The Calgary Sun - Rick Bell:

“See the Tories wriggle. Wriggle, Tories, wriggle. Ah yes, one party's turncoat is another party's principled politician. No anger now. No demands to step down and face the voters now. No nasty name-calling now. No sympathy for the poor electors of the riding of the quisling now. ... The trouble with talking about the moral high ground is you actually have to walk on it or, like the kid standing by the broken window after throwing the snowball, insist without shame you've done nothing wrong. ... So the rationalizations flow, the lame explanations are exhaled into the hot air and only those who have drunk the Conservative Kool-Aid will follow as good old ideological ants.”

So, what lessons can be taken from Harper’s first exercise of Prime Ministerial power? Here are a few for you to ponder:

• Just as it is unfair to accuse every Republican of having the same moral vacuity that President Bush has displayed, so too is it unfair to say that all Conservatives – and all voters who voted for the Tories – lack good moral and political judgment. It is very clear that there are a lot of people who voted Tory because they sincerely believed that it was time for the Liberals to mend their house, and for another party to bring in some anti-corruption measures. These people still have high standards; they are as bewildered by the events of this week as others are.

• Harper obviously believes he is above trifling things like having to take the feelings of others into consideration. This exercise of Prime Ministerial power shows that he will think things through – apparently mostly on his own – and then decide on the best way forward. If he explains his thought process, it is obvious to him that voters will then understand why he is right, and fall into line. There is a word for this: paternalism. Harper shows clear signs of seeing himself as the Big Wise Daddy of Canadian politics. His use of the word “superficial” to describe the reaction of others to his crass abandonment of some of the major planks of his election platform illustrates this very clearly.

• Harper is focused on winning a majority in the next election, to happen within 18 months. Everything he will do or say is geared to that.
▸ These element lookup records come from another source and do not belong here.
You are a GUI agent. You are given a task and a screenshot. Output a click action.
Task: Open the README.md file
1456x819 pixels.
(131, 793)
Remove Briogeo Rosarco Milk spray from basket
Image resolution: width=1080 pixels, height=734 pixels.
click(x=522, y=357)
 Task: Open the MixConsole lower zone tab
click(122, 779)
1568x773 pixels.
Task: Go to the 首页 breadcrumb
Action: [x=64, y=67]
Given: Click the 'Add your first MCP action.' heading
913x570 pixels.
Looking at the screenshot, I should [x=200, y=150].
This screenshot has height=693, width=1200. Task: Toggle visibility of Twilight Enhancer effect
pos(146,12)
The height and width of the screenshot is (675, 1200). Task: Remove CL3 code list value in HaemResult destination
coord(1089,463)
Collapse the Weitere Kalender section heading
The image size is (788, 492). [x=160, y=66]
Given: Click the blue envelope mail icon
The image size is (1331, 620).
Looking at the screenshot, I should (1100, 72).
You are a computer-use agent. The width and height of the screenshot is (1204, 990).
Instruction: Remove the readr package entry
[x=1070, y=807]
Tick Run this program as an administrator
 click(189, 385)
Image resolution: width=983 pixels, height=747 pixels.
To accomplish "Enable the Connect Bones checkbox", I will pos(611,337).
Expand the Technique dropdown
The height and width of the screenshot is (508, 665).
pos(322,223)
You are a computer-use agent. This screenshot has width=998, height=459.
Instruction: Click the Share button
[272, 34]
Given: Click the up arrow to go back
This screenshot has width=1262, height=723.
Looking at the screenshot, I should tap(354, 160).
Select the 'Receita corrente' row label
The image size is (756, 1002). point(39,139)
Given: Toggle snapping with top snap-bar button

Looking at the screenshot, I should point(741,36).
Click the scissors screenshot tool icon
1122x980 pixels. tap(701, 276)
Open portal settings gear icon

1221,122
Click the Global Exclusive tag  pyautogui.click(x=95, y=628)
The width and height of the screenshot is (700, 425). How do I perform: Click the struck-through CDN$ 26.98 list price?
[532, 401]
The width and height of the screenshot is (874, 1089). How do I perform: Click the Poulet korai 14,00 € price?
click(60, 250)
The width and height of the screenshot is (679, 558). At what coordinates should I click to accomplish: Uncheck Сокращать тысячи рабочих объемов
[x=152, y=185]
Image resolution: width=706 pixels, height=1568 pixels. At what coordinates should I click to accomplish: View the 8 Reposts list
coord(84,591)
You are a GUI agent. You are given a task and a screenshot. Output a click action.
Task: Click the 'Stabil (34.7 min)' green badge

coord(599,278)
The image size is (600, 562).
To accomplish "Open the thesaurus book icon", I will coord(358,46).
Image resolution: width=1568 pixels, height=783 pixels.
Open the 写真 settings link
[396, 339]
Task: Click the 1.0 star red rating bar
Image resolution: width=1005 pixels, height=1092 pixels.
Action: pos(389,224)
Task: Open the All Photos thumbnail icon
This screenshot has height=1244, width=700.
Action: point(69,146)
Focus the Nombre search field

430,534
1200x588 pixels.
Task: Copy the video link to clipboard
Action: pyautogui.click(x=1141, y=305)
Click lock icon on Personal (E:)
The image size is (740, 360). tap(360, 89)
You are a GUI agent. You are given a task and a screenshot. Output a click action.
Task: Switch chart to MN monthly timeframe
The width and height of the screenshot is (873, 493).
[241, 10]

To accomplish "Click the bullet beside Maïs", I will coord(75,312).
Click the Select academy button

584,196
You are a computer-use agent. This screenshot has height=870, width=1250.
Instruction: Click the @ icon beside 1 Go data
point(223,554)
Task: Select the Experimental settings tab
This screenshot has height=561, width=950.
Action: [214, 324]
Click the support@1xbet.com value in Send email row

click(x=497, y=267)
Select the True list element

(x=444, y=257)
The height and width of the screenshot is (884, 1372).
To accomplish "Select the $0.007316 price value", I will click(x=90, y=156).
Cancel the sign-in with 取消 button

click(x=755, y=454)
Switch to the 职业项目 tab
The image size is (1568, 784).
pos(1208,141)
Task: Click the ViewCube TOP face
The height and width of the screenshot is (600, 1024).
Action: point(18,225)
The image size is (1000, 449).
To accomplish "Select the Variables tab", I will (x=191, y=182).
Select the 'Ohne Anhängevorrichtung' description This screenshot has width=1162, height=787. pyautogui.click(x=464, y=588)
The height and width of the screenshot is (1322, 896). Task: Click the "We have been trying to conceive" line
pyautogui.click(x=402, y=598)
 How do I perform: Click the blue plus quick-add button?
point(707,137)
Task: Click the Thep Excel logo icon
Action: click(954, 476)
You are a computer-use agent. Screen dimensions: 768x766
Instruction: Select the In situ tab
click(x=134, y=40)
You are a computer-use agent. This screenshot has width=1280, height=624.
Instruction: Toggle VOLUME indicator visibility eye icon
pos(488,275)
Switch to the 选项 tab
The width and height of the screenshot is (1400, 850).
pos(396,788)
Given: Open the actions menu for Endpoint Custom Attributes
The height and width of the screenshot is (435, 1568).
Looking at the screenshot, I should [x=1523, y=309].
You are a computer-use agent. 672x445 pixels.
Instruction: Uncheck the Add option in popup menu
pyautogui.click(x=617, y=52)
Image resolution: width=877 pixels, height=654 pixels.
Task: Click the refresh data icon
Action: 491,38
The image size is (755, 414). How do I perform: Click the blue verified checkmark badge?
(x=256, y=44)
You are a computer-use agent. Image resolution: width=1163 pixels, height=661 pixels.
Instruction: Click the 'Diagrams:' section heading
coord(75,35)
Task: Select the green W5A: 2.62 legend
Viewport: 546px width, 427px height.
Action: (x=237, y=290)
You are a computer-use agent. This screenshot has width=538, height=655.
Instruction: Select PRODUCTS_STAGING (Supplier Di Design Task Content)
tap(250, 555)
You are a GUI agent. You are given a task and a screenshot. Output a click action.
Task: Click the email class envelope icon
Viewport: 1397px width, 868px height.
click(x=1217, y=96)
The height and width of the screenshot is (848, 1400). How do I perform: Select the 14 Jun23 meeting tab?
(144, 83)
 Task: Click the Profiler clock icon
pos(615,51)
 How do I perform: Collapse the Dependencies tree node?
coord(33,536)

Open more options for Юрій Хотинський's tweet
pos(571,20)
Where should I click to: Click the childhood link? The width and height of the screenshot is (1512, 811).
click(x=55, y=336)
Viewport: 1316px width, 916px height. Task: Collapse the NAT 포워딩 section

If lesser mortals within his own party do not understand this, that is their problem. They must suck it up and stay in line. Big Daddy knows best.

• Harper does not believe in a democratic party for the Tory government. It is his way or the highway (witness Stronach). This is perhaps the most worrisome aspect for many Tories: did they realize they were electing a dictator rather than the leader of a parliamentary party fashioned along the lines of a Westminster democracy? How many more decisions will be made by The Leader, and rammed down the throats of the caucus? And how can Canadians expect such decisions to be the best, if they are not tested by vigorous debate within the governing party before being made?

If Harper continues in the same vein for the next 12 months, expect him to join the ranks of the Clarks, Campbells and Martins as a short-lived blip on the Canadian political firmament.